Мозес. Том 2 - Константин Маркович Поповский
Шрифт:
Интервал:
Закладка:
И что же он им ответил Мозес?
Что он ответил им, жаждущим услышать привычные объяснения?
Он ответил им так, сэр: «Я тот, кто посылает вам мед».
Тот, кто посылает нам мед, Мозес?
Тот, кто посылает нам мед, сэр.
При этом он взмахнул рукой так, что небеса разверзлись, и все увидели медовые кладовые, которые они хранили, – эти океаны и океаны меда, в которых могли утонуть Килиманджаро и Эверест.
Мне кажется, это звучит не совсем правдоподобно, Мозес.
Во всяком случае, так рассказывает история, сэр.
Тогда скажи нам, что же было потом, Мозес?
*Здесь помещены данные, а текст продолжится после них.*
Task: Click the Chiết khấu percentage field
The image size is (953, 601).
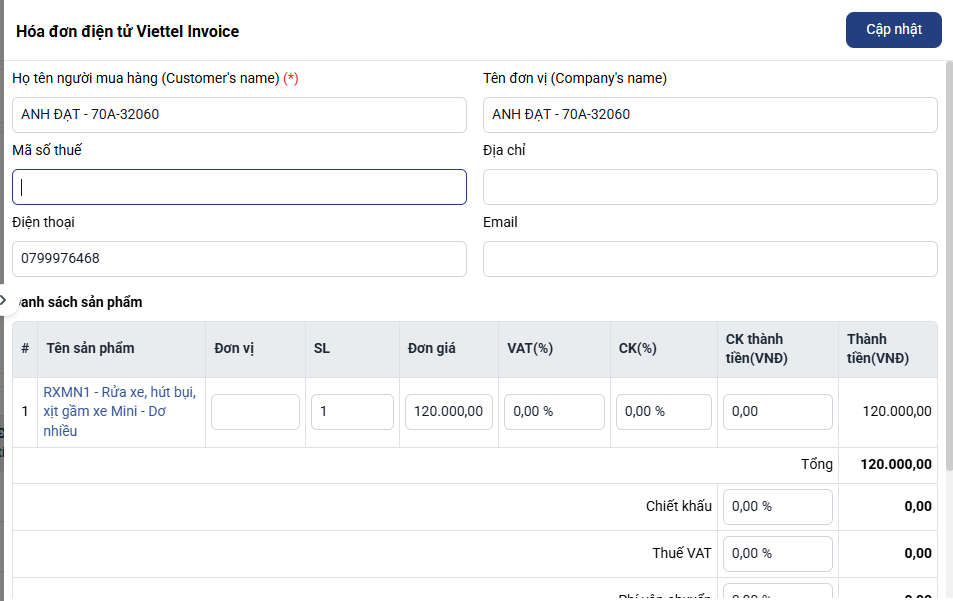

Боюсь – ничего особенного, сэр. Ничего особенного, если не считать того, что он сказал им, поднимая руки и подпрыгивая на одном месте, как сумасшедший, – сказал им, что, Мозес? – сказал им, вот что, сэр – вот, я вложу вам в руки огонь и железо и пошлю вас впереди себя, чтобы вы кусали этот пропахший медом мир, словно безумные шершни и лаяли у него под окнами, словно бездомные собаки, мучая его бессонницей, и сделаю вас невидимыми для чужих глаз, чтобы никто не знал, откуда грядет опасность, – и тогда его слова вдруг показались им слаще всякого меда и глубже океанских глубин, так что они вдруг все разом вскочили и закричали, да так громко, что крик этот разнесся на много миль вокруг. И они опрокинули свои кувшины и разбили их о камни, и разломали ульи полные прекрасного, прозрачного, янтарного меда, и обложили их сухой травой, и подожгли, и стали водить вокруг горящих ульев хороводы. И так прошел день, и другой, и третий. И черный дым поднимался к небу, пока они танцевали свои дикие танцы и пели свои дикие песни, которых никто толком не понимал. А черный человек танцевал вместе с ними, а мед тек по земле и смешивался с грязью, и приходили лесные и полевые звери – и лисы, и мыши, и волки и лакали его, и глаза их становились стеклянными, дыхание порывистым и они умирали…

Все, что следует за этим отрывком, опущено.